引用文 ->
------
四肢まひ患者「脳に電極」で触覚回復…オバマ大統領と握手

ロボティア編集部2016年10月20日(木曜日)

 手足にマヒのあるネイサン・コプランド(Nathan Copeland)氏は、ロボットアームで、バラク・オバマ大統領と握手を交わした。

 ピッツバーグ大学の研究チームが開発したこのロボットアームは、患者の意思で操作することができ、なおかつ触覚を取り戻すよう人間を支援する。オバマ大統領は「すごい」と称賛。医工学分野で初の快挙をあげたチームを祝した。

 大統領がロボットハンドを握ると、コプランド氏の脳に埋め込まれた小さなチップが反応する。大統領は「僕が握手するとネイサンに信号が送られて、彼は僕が手を握っていると感じる。見事な正確さだ」と説明した。

 感覚を感じることのできる義肢の開発プロジェクトの一環として行われたこの研究の詳細は、サイエンス・トランスレーショナル・メディシン(Science Translational Medicine)に掲載された。目隠しされてどの指に触られているのか答える検査では、コプランド氏の正答率は84%にのぼった。

 この脳波を利用して義肢を動かす最新のテクノロジー研究は、障害者の自立を支援することを目標に置く。また、手足を失った人のための義肢の改良も目指す。
------
データ抜粋

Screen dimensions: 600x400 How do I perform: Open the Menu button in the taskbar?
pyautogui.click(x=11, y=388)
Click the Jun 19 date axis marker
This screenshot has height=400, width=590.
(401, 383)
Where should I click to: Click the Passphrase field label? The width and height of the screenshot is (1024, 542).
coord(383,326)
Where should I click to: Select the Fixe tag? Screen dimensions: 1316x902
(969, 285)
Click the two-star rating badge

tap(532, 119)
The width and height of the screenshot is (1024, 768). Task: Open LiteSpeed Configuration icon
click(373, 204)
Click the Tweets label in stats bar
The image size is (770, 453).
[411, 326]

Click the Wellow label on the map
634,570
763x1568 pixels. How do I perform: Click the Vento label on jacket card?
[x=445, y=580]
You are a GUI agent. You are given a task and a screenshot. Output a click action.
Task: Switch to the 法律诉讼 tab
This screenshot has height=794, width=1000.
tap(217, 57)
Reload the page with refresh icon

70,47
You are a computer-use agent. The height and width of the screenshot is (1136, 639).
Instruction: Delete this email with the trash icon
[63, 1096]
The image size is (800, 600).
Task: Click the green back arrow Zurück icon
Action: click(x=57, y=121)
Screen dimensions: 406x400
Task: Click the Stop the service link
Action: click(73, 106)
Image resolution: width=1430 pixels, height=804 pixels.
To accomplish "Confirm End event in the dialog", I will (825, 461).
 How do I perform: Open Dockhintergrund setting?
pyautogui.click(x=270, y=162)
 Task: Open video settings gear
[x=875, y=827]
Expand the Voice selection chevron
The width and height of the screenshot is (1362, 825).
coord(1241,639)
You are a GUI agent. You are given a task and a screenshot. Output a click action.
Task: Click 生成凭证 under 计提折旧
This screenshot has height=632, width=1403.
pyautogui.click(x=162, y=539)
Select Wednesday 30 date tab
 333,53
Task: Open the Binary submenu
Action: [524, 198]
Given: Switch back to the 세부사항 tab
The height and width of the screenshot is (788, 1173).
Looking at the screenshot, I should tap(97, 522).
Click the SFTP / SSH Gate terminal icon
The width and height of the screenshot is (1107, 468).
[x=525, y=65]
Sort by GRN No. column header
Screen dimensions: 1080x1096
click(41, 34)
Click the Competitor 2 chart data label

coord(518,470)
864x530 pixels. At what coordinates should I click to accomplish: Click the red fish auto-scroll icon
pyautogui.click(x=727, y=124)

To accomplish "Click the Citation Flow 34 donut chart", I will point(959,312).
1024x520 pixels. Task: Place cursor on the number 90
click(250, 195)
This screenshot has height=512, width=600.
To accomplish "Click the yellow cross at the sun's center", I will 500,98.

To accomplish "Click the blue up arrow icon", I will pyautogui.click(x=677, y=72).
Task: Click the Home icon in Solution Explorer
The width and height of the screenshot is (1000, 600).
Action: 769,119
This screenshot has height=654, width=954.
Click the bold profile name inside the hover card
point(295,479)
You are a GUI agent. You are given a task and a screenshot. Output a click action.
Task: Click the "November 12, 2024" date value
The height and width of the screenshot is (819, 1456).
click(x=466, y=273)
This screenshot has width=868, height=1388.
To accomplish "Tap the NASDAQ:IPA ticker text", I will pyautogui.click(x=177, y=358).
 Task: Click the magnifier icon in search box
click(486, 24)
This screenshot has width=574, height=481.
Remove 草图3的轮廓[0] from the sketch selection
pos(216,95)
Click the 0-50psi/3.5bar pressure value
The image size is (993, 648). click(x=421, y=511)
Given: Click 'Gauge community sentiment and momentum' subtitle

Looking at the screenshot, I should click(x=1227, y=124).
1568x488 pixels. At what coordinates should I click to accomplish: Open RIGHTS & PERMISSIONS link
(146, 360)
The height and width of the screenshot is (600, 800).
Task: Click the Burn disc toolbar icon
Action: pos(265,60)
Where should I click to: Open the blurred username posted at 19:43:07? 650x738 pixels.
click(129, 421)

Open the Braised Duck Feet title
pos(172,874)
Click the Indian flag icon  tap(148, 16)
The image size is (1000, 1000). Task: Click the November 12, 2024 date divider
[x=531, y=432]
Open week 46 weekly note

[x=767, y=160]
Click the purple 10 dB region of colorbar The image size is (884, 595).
------
情報を使って ->
- a) 触覚回復の記事のうち、「手足にマヒのあるネイサン・コ」を含む語句で始まり「のための義肢の改良も目指す。」で終わる部分を、一字も変えずに書き写すこと。
- b) 触覚回復の記事を、最後の文の後から書き継ぐこと。

各項目の解答 ->
- a)
手足にマヒのあるネイサン・コプランド(Nathan Copeland)氏は、ロボットアームで、バラク・オバマ大統領と握手を交わした。

 ピッツバーグ大学の研究チームが開発したこのロボットアームは、患者の意思で操作することができ、なおかつ触覚を取り戻すよう人間を支援する。オバマ大統領は「すごい」と称賛。医工学分野で初の快挙をあげたチームを祝した。

 大統領がロボットハンドを握ると、コプランド氏の脳に埋め込まれた小さなチップが反応する。大統領は「僕が握手するとネイサンに信号が送られて、彼は僕が手を握っていると感じる。見事な正確さだ」と説明した。

 感覚を感じることのできる義肢の開発プロジェクトの一環として行われたこの研究の詳細は、サイエンス・トランスレーショナル・メディシン(Science Translational Medicine)に掲載された。目隠しされてどの指に触られているのか答える検査では、コプランド氏の正答率は84%にのぼった。

 この脳波を利用して義肢を動かす最新のテクノロジー研究は、障害者の自立を支援することを目標に置く。また、手足を失った人のための義肢の改良も目指す。

- b)
 マヒ患者が自分の動きをイメージするだけで、ロボットアームが動き、他人に触れたり、コーヒーを飲んだりできるテクノロジーズについては、近年、大きく報道されている。患者がイメージすると脳に埋め込まれている電極が作動して、義肢に動くように指令が出る仕組みだ。電気信号は、コンピュータを通じてロボットの義肢に伝えられる。

 今回の研究の目新しさは、ブレインコントロール技術を使って、感覚を再構築するという点。つまり、これまでは脳からロボットへ情報がアウトプットされてきたが、逆にロボットから脳に情報がインプットされるということになりそうだ。

 動くという行為は本来、筋肉の動きだけで成り立っていない。手で何かに触れた感覚があれば、人はそれを落としたり、押しつぶしたりせずに、ちょうどよい力を保てる。人間側の感覚を取り戻すという作業は、リハビリ用ロボットアーム開発にとって非常に重要な課題となる。